To his surprise, the plaintiff, despite years of above-average performance and positive annual reviews, found himself placed on an performance improvement plan (PIP) which gave him a month to improve work performance or be terminated.  Plaintiff was terminated.  Using the plaintiff's previous decade of satisfactory work, the racially-motivated teasing and comments and the fact plaintiff was replaced with a white woman, the court found that plaintiff made out a prima facie case for race discrimination.  Defendant-employer showed a LNDR through plaintiff's flunking his PIP, which plaintiff was able to show was pretext because it was reasonable to believe plaintiff was placed on the PIP because of his race due to a lack of performance issues in the decade prior to his termination.  This all created issues of triable fact for the plaintiff.  

--Been v New Mexico Dept of Info Tech, DNM, September 30, 2011, Case No. 6:09-cv-00726 MV/WDS:  In a case of super-specific facts, Plaintiff, after being terminated while tending to pregnancy-related problems, filled several claims against her former employer, including, inter alia,  FMLA interference, pregnancy and sex discrimination which then led to a plethora of dispositive motions by both parties.  

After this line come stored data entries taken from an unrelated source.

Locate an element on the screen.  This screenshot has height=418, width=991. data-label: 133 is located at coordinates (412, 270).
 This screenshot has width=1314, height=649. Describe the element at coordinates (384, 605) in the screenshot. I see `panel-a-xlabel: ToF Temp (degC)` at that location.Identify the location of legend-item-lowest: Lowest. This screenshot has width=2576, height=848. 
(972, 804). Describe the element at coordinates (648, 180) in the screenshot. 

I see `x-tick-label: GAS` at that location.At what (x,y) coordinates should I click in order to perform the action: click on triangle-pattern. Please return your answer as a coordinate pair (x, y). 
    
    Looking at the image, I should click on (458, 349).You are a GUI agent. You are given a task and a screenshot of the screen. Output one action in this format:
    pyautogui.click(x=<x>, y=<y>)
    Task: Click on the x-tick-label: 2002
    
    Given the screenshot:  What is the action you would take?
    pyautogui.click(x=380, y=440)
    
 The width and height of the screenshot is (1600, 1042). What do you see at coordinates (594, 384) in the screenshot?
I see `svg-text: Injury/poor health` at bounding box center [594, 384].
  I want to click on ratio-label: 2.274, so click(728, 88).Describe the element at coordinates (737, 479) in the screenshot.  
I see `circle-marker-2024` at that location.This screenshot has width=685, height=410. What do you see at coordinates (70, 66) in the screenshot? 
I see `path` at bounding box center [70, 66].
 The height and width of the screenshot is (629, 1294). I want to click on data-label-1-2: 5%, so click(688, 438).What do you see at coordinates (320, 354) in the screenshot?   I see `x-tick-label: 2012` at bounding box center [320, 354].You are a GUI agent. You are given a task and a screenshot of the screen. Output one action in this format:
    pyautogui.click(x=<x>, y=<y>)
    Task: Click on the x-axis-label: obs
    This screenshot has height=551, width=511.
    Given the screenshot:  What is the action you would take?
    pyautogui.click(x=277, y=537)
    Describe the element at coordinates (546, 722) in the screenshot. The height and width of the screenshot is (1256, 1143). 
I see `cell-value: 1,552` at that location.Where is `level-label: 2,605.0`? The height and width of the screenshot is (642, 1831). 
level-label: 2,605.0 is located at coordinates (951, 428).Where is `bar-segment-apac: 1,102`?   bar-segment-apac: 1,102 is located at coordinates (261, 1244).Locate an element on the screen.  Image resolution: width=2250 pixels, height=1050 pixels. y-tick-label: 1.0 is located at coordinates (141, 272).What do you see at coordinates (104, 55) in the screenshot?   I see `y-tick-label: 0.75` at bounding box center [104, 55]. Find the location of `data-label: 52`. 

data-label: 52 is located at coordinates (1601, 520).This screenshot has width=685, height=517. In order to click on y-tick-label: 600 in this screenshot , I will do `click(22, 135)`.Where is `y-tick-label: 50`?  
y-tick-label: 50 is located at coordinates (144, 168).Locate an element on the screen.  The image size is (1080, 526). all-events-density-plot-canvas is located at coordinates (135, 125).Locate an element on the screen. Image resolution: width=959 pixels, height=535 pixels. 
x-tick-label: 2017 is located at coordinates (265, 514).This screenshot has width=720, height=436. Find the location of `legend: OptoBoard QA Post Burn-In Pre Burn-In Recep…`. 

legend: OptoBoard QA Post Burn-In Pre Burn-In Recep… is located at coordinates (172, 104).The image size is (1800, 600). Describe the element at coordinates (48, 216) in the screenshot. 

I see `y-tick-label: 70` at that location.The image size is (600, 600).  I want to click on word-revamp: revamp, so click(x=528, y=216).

Regarding plaintiff's pregnancy/sex discrimination claim, the court held that plaintiff made out a prima facie case for pregnancy discrimination and that the employer's LNDR was pretextual given the employee's clear attempts to keep the employer abreast of her work absences attributed to her pregnancy's complications which created triable issues of fact for a jury.  Regarding plaintiff's FMLA interference and retaliation claims, the court held  that plaintiff's FMLA interference claim could proceed because a jury could reasonably conclude that plaintiff's FMLA rights were interfered with as she was fired while on leave and it is disputed whether plaintiff did follow the employer's leave policies.  Likewise, the court found that a jury could reasonably conclude that plaintiff's was retaliated against for asserting FMLA rights as the defendant took too narrow a view of when an employer is placed on notice of an employee's request for FMLA and re-highlighted the fact that an employer’s duties under the FMLA are triggered so long as “the employer is on notice that the employee might qualify for FMLA benefits.”  Once again, because it was clear prior to her termination that she was off for pregnancy-related issues and because plaintiff was terminated while on leave, defendant's motion for summary judgment on the retaliation claim was denied also.

--Beem v Providence Health & Srvs, EDWa, October 13, 2011, Case No. CV-10-0037-JLQ:  Defendant-employer's motion for summary judgment on plaintiff's disability discrimination claim DENIED but on plaintiff's FMLA claim GRANTED.  A habitually tardy employee’s claim that the employer violated the ADA when it refused accommodations for her tardiness survived summary judgment, ruled a district court in Washington, where fact issues remained on whether the employer met its continuing obligation to engage in the interactive process with the employee.  The employee’s FMLA claim was dismissed, however, because not only was there no legal basis for using intermittent leave to cover tardiness, but the employee failed to submit an application for FMLA leave with respect to her tardiness.